## Start Material provided

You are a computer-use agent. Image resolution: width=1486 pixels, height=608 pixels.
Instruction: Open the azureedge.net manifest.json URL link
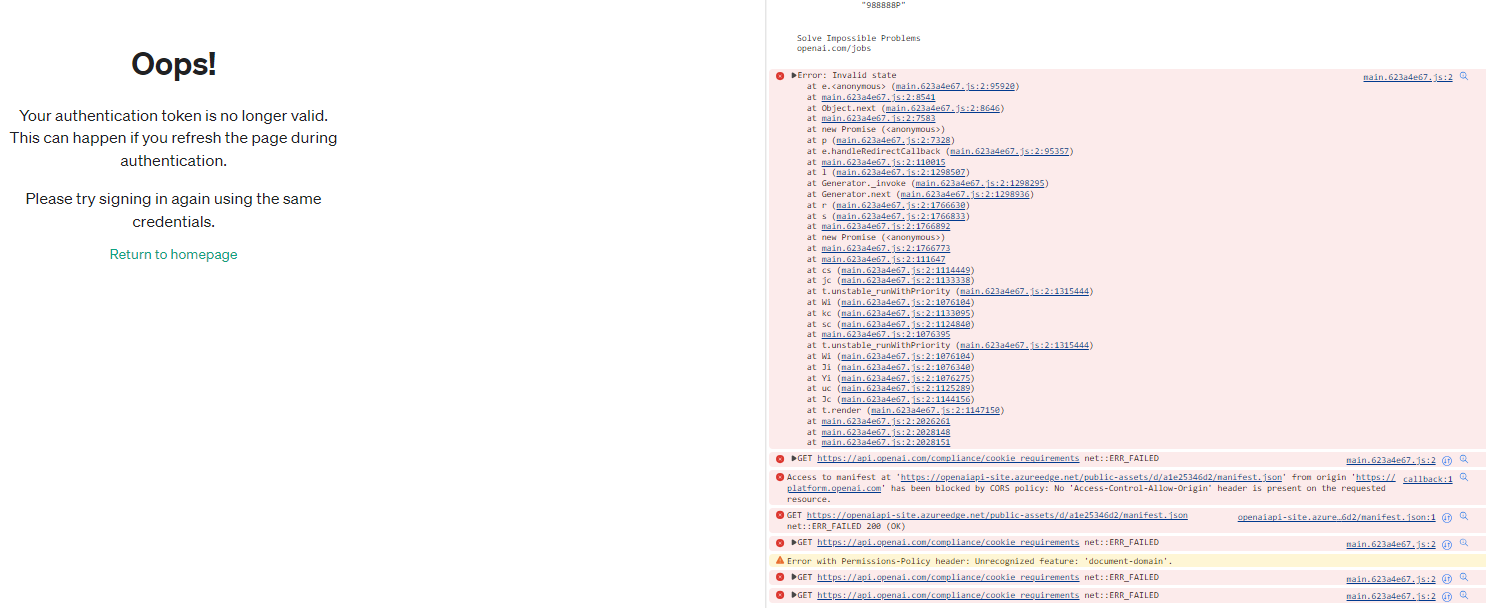click(x=997, y=514)

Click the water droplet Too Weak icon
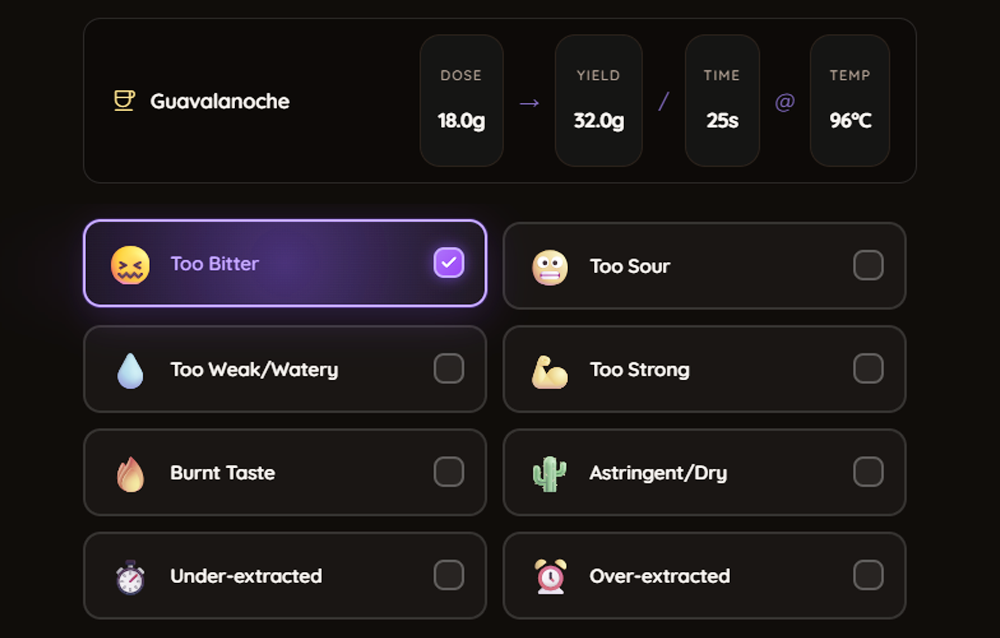(x=130, y=370)
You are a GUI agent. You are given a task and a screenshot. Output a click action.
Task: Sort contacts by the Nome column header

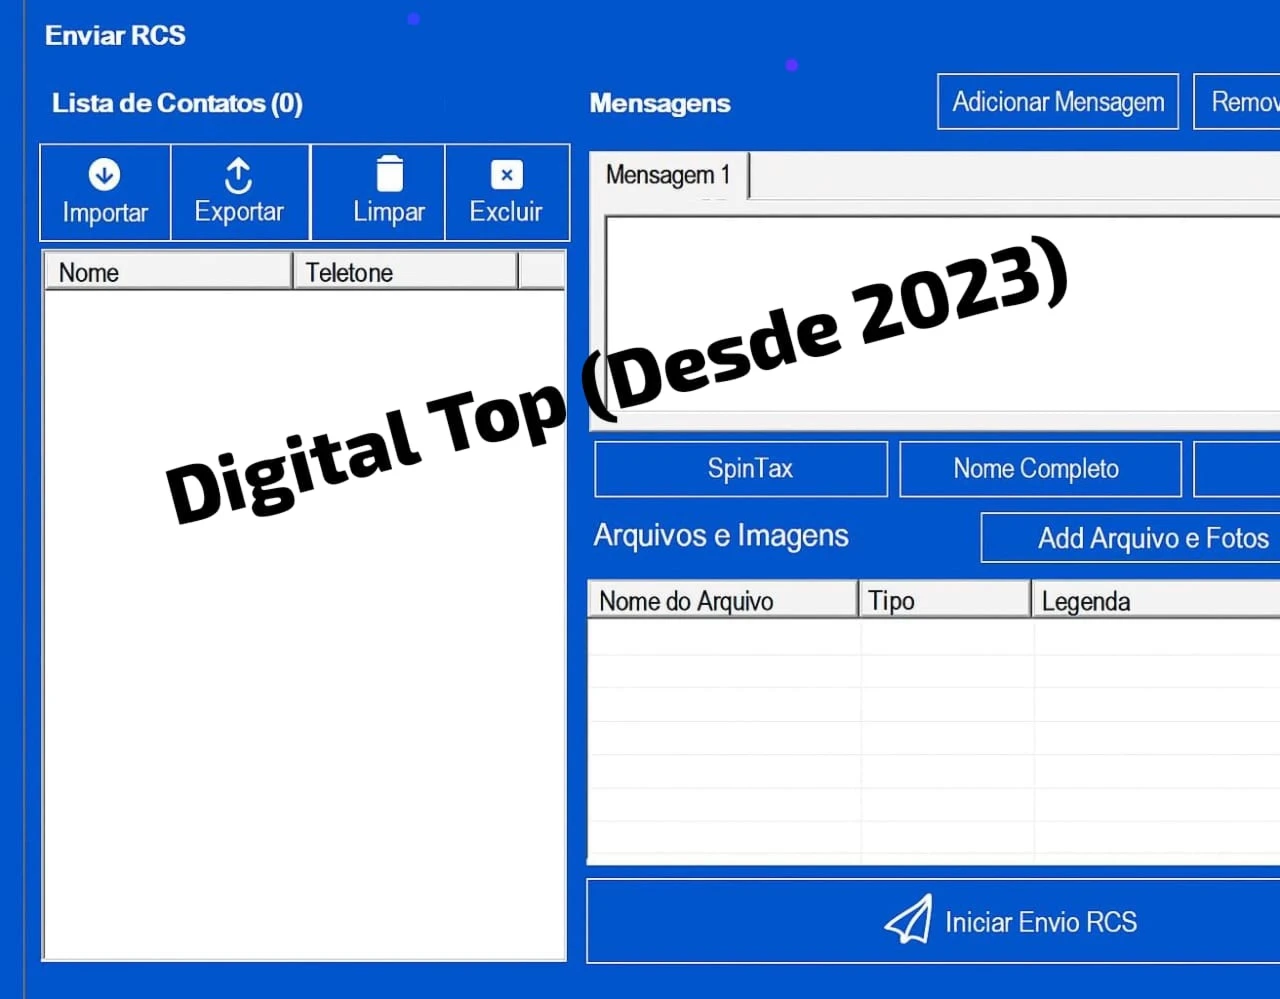[167, 272]
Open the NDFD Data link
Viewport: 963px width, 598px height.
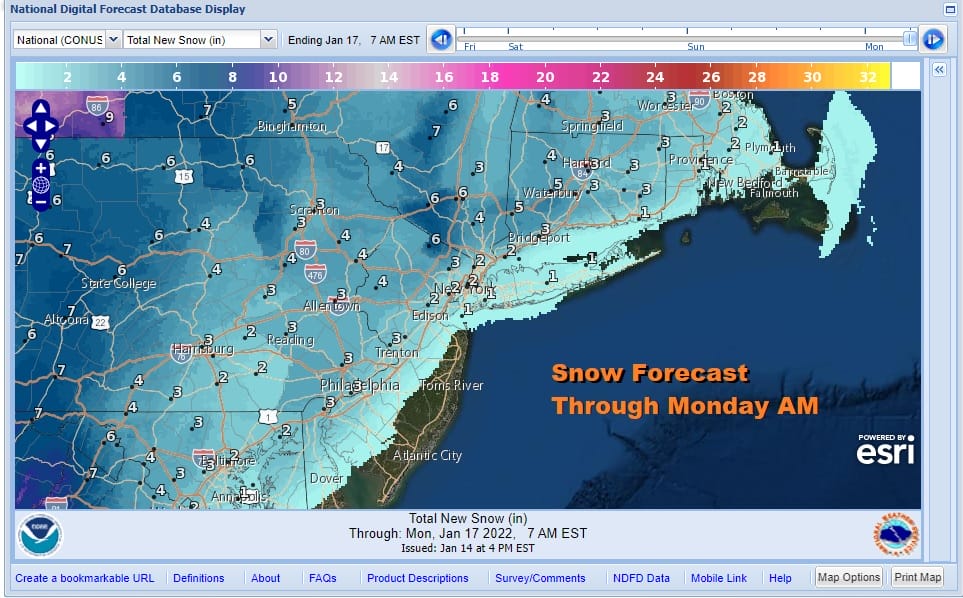641,578
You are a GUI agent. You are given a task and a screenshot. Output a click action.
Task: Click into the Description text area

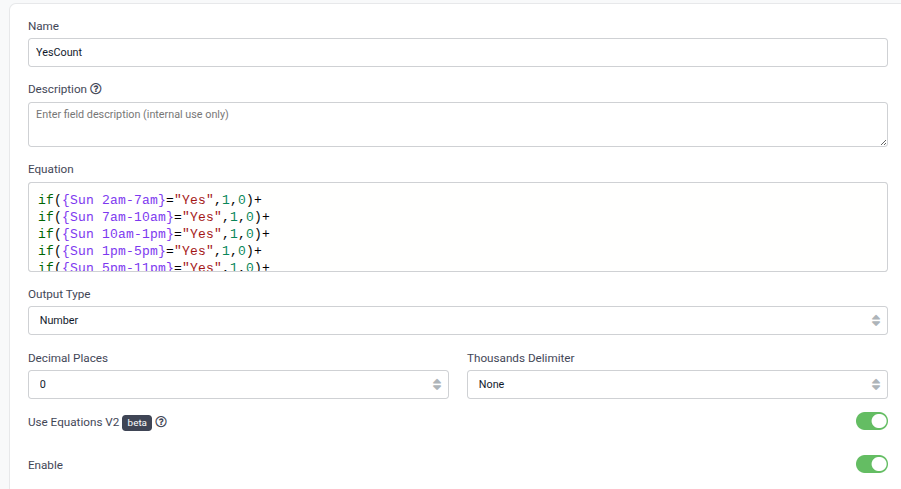pyautogui.click(x=457, y=124)
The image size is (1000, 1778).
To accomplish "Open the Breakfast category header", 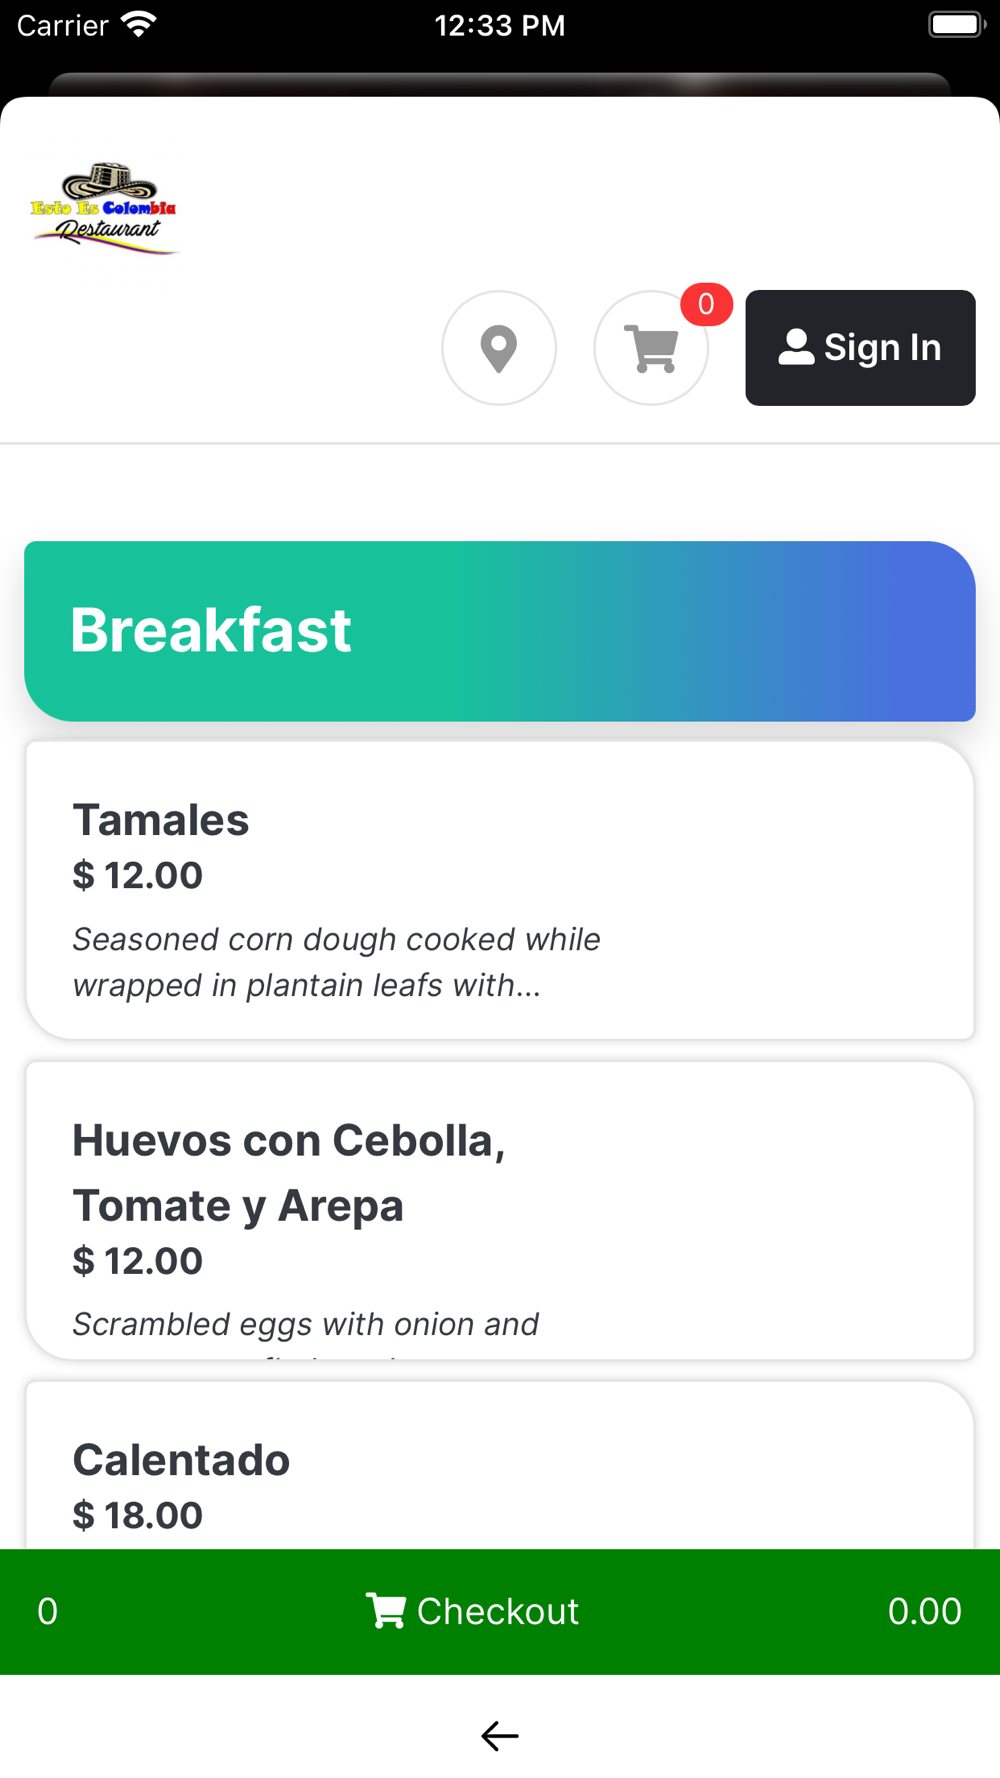I will 500,631.
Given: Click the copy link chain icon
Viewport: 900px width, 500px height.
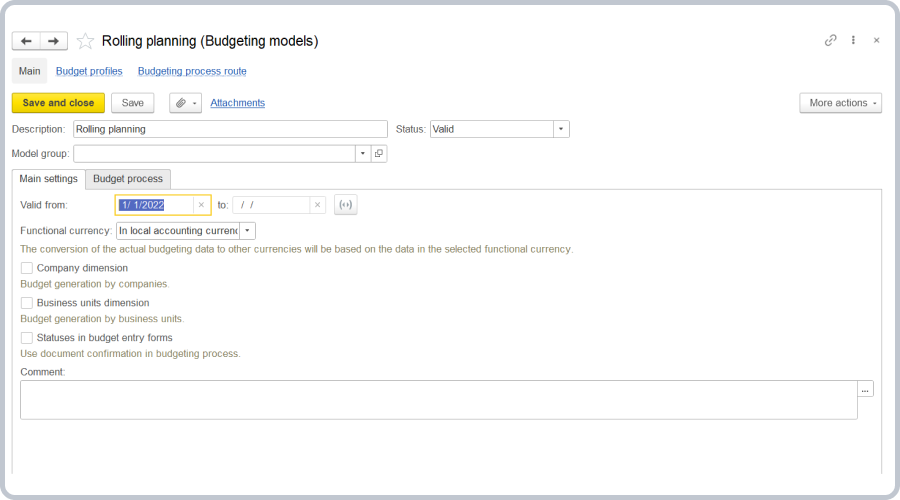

## End Material provided

Your goal> Reproduce verbatim the lines from the one containing "Given: Click the copy link chain icon" through the end of the records, leaving out the pictures.

Task output>
Given: Click the copy link chain icon
Viewport: 900px width, 500px height.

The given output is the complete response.